Les aveugles ne peuvent pas voir avec leurs yeux mais ils peuvent utiliser leur cortex visuel s’ils arrivent à l’activer grâce au son, notamment grâce à des dispositifs de substitution sensorielle (SSD). Des chercheurs de l’université hébraïque de Jérusalem, associés à des chercheurs français viennent de publier un article dans la prestigieuse revue Neuron [1].
Ils ont constaté que des personnes aveugles de naissance qui utilisent des équipements vidéo et sonores spécifiques peuvent réellement « voir », décrire des objets et même identifier des lettres et des mots. L’étude menée par Prof. Amir Amedi du Center for Brain Science de HUJI et la doctorante Ella Striem-Amit, en collaboration avec les professeurs Laurent Cohen, de l’université Pierre et Marie Curie, et Stanislas Dehaene, de l’INSERM et membre du Collège de France, montre comment cet exploit est rendu possible grâce à l’utilisation d’un dispositif de substitution sensorielle (SSD).

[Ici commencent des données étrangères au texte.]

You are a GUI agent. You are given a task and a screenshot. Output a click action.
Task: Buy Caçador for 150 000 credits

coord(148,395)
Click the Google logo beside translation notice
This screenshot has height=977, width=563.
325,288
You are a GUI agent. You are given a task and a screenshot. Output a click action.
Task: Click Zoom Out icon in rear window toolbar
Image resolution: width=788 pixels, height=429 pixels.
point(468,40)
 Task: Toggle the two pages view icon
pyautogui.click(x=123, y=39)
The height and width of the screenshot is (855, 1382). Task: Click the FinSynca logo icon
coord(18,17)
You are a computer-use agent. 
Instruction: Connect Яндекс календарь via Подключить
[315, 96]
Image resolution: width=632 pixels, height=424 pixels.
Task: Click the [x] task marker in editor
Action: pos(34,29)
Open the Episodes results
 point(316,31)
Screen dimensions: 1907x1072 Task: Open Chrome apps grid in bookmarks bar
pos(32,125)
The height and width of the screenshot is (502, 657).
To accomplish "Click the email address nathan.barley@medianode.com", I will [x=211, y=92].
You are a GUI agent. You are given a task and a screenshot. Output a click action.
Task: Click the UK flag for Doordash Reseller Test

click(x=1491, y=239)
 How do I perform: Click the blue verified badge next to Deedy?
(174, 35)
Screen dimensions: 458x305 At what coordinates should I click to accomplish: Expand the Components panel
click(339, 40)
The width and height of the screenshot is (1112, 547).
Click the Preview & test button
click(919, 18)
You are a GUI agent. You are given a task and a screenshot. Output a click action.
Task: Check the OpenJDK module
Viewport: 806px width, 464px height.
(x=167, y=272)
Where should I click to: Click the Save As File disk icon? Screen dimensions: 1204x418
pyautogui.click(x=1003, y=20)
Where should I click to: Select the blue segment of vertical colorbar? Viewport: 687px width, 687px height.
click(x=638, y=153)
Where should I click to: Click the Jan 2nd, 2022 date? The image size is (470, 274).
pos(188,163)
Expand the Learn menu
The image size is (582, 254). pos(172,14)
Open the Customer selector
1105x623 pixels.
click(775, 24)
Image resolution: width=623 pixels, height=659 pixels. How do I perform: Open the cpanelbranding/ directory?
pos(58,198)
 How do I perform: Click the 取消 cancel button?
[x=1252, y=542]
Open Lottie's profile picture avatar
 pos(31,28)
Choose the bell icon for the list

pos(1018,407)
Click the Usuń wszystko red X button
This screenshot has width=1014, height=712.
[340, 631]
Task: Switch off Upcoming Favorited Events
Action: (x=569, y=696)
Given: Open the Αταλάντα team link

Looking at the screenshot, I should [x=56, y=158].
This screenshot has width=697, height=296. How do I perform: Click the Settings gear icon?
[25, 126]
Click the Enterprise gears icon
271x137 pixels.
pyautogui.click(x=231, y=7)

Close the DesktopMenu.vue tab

Ce système non-invasif permet à l’utilisateur de recueillir des informations visuelles à l’aide de ses autres sens. Par exemple, avec un SSD « vision-vers-ouïe » l’utilisateur porte une caméra miniature et des écouteurs qui sont connectés à un petit ordinateur ou smartphone. Les images sont traduites en « paysage sonore » à l’aide d’un algorithme, ce qui permet à l’utilisateur d’écouter et d’interpréter l’information visuelle fournie par la caméra.
Les participants aveugles qui ont utilisé ce dispositif ont atteint un niveau d’acuité visuelle supérieur au seuil de cécité défini par l’Organisation Mondiale de la Santé. L’étude montre qu’après 70 heures d’un paradigme d’entraînement spécifique, les participants ont facilement pu utiliser le SSD pour classer des images selon différentes catégories : visages, maisons, silhouettes, objets quotidiens etc. Ils ont également pu identifier des éléments plus complexes : localiser la position de personnes, identifier une expression faciale, et lire des lettres et des mots.
Les chercheurs sont allés plus loin en examinant par IRM ce qui se passe dans le cerveau des participants pendant cet entraînement. Ils ont plus particulièrement observé si le cortex visuel supposé « inactif » chez ces personnes aveugles de naissance, était stimulé, et ce bien que l’information soit sonore et que cette nouvelle capacité n’ait été acquise qu’à l’âge adulte. De façon surprenante, non seulement le cortex visuel était activé par les sons, mais en plus, une sélectivité des zones du cerveau activées typique des cerveaux « voyants » a été observée.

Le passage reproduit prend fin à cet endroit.